_Data listing_
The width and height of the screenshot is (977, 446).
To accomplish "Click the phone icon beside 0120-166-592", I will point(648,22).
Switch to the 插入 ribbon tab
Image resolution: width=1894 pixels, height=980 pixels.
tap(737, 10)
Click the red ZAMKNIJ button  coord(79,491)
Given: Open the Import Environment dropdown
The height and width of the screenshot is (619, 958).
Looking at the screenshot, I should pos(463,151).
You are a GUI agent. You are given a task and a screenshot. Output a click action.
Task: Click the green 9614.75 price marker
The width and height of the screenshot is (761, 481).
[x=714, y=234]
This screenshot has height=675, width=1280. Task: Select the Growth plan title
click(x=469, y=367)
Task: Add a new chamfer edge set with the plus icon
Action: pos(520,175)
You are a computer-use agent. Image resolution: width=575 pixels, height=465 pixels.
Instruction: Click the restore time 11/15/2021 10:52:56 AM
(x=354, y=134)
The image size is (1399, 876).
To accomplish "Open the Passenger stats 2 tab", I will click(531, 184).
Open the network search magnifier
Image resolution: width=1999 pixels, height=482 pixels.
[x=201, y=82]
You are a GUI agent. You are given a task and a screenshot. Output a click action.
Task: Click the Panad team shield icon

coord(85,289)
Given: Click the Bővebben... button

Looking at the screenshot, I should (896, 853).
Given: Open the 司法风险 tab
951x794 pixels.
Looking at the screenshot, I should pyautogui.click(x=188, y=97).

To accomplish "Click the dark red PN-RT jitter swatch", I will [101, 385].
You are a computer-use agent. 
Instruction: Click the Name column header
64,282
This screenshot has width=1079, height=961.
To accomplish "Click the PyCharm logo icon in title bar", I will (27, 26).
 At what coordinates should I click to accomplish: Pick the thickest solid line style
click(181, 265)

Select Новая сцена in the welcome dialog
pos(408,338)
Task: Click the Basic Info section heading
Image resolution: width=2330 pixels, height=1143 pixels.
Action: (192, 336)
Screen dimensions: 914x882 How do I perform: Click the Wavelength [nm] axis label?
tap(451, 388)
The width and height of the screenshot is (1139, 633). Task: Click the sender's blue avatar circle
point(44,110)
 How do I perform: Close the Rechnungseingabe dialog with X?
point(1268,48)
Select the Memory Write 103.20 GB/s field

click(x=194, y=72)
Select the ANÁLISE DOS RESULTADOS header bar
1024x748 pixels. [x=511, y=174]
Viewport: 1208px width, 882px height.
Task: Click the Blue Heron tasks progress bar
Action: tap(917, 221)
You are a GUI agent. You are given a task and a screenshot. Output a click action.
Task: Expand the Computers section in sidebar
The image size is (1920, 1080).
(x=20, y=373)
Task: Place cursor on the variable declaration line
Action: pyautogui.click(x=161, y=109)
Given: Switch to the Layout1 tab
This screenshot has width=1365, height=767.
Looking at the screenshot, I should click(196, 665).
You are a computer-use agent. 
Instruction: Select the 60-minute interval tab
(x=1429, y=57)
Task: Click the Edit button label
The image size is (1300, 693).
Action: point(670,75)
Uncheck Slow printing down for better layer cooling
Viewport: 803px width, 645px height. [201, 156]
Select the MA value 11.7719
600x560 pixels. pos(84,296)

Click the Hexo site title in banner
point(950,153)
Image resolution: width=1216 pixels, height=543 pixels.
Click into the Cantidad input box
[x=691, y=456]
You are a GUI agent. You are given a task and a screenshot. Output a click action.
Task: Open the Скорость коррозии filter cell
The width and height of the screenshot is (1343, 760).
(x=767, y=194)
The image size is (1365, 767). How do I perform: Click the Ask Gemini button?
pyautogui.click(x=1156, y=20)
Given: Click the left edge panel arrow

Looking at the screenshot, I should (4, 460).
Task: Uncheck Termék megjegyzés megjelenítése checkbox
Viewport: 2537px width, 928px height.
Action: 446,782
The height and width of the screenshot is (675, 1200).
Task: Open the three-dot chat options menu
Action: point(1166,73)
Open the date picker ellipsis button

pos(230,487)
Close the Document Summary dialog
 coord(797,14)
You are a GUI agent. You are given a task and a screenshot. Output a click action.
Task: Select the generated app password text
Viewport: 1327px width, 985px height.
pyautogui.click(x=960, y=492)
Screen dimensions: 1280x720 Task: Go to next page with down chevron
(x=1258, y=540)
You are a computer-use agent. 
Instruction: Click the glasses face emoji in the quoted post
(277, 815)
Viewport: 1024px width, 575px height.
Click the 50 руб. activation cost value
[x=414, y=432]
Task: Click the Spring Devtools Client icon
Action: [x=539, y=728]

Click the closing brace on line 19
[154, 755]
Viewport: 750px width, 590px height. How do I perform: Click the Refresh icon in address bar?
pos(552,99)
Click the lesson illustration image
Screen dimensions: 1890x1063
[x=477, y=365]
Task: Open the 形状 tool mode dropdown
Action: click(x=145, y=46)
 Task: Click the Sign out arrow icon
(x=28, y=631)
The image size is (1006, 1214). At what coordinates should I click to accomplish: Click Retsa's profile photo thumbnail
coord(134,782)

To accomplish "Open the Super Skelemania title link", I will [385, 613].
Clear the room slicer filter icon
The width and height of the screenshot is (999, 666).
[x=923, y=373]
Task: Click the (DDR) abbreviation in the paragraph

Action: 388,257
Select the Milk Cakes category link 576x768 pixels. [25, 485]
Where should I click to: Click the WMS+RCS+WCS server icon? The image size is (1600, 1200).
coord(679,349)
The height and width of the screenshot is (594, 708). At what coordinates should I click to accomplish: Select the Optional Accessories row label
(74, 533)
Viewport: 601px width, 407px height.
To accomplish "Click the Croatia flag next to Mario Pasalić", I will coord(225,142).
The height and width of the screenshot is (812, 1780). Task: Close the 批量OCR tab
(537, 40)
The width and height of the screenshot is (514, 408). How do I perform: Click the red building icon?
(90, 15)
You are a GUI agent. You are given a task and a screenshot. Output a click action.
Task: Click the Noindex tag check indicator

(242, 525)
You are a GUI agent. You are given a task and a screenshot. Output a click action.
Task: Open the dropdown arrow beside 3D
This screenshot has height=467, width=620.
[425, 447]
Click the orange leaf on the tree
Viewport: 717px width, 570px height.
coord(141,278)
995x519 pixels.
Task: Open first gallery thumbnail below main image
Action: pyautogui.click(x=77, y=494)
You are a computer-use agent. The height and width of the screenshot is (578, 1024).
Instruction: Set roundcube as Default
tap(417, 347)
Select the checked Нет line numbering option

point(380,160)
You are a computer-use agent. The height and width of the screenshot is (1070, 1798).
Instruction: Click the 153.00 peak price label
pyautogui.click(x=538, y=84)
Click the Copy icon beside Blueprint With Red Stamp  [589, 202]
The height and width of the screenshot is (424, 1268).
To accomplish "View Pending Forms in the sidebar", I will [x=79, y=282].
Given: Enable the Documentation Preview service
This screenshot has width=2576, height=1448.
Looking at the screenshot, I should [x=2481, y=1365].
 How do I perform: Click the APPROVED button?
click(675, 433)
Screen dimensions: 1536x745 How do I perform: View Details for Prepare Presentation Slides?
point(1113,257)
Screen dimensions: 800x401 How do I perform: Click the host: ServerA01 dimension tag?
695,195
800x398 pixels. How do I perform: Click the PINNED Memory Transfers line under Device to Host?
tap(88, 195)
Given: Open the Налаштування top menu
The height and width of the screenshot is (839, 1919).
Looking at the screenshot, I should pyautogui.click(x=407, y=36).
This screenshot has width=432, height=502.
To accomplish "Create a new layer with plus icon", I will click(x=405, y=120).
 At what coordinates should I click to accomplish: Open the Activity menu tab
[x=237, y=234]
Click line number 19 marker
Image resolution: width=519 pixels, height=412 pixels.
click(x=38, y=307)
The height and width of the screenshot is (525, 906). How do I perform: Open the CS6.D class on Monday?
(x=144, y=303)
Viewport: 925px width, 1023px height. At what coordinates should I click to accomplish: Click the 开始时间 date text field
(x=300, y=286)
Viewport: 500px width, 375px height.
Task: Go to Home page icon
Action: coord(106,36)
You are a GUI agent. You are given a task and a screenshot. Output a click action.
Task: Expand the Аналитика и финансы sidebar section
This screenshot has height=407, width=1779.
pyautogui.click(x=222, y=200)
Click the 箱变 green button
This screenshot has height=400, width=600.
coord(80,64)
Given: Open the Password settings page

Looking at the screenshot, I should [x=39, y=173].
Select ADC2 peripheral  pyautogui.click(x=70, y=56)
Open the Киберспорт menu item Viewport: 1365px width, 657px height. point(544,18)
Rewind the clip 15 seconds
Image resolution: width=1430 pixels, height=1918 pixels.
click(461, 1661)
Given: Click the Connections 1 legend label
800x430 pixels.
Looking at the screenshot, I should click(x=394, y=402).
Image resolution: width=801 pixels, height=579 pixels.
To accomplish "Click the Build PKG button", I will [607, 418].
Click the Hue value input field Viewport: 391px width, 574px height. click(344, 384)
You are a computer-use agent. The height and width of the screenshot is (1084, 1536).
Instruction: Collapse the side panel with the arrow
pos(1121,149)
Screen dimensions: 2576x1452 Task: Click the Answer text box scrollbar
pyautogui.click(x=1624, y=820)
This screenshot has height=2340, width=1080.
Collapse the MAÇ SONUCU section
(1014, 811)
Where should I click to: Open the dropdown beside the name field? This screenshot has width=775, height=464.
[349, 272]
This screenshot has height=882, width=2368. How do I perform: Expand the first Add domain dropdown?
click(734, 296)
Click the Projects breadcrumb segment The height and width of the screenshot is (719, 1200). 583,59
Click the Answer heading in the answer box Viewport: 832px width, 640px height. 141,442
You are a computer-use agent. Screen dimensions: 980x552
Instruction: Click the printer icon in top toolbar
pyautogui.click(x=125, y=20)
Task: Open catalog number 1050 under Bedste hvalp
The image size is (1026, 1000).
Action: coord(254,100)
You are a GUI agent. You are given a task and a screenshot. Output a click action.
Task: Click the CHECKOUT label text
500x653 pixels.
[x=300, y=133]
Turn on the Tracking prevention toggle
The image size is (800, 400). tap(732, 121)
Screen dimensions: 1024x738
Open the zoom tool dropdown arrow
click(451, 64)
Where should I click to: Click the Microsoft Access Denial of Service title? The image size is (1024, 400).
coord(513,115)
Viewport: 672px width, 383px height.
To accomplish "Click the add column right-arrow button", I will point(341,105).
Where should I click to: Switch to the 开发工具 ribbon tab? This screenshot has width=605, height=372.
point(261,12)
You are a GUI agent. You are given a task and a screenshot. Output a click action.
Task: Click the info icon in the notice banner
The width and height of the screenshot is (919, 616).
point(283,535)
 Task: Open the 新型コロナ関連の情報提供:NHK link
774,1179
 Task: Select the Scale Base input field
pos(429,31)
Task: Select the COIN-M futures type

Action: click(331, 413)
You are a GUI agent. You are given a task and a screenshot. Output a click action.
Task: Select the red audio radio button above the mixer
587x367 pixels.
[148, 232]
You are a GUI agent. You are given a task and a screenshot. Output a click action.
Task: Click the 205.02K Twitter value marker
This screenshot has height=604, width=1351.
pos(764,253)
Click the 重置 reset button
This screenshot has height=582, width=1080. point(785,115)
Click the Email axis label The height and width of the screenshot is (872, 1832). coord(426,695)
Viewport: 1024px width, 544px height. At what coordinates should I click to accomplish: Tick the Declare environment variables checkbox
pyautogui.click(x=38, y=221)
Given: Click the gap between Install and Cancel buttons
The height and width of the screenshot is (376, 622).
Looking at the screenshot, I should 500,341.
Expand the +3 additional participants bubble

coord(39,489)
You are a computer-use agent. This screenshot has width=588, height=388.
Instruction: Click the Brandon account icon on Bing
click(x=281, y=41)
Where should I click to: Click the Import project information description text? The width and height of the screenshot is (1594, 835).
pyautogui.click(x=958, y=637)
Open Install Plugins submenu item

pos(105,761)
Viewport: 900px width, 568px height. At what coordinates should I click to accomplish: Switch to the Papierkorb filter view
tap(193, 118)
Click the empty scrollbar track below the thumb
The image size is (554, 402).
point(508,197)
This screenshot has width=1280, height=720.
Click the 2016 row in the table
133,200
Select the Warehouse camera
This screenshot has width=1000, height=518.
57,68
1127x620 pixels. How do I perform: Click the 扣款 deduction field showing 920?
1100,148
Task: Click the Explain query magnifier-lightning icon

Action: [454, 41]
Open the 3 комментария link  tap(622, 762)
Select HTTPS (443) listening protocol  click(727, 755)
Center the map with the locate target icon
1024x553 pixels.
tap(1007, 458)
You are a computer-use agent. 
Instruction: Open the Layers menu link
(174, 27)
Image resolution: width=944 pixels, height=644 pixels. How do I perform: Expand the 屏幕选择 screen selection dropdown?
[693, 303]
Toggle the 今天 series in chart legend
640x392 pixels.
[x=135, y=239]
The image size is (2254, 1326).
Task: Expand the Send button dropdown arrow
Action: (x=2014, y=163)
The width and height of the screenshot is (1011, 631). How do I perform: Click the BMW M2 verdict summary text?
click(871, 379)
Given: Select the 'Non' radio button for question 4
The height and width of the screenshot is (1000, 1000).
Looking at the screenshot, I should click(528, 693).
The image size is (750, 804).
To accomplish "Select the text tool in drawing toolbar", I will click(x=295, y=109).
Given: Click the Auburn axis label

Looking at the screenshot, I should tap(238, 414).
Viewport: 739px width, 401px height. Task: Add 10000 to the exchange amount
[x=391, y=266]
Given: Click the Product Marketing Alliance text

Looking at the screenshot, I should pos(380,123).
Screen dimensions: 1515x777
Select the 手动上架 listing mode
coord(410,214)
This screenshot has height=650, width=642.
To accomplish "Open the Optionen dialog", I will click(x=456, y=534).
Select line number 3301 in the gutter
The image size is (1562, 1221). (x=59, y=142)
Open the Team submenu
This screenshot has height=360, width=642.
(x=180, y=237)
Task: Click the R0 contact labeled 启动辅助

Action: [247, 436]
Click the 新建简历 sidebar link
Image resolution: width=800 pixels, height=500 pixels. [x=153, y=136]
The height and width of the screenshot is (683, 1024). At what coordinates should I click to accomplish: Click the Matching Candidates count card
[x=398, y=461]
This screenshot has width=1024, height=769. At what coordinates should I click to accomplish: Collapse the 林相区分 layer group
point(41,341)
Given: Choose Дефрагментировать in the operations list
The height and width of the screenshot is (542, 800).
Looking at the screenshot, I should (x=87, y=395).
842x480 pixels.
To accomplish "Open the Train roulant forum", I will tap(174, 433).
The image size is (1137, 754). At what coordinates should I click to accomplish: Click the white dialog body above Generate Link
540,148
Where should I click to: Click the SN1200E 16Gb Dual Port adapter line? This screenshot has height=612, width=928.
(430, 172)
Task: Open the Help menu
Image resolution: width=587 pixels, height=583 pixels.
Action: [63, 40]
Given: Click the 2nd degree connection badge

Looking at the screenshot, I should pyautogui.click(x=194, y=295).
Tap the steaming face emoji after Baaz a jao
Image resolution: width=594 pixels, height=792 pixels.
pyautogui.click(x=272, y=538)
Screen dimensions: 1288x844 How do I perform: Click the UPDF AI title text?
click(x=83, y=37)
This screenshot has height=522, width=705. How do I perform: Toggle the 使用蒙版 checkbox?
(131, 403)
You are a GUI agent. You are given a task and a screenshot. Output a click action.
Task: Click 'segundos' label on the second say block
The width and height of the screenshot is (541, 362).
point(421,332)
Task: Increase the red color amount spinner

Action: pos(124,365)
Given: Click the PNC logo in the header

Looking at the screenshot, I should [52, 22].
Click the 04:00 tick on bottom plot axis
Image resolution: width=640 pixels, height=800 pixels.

_About this task_
Reproduce each line from the data that has "radio" in it.

_Completed exercise_
Task: Select the red audio radio button above the mixer
Given: Select the 'Non' radio button for question 4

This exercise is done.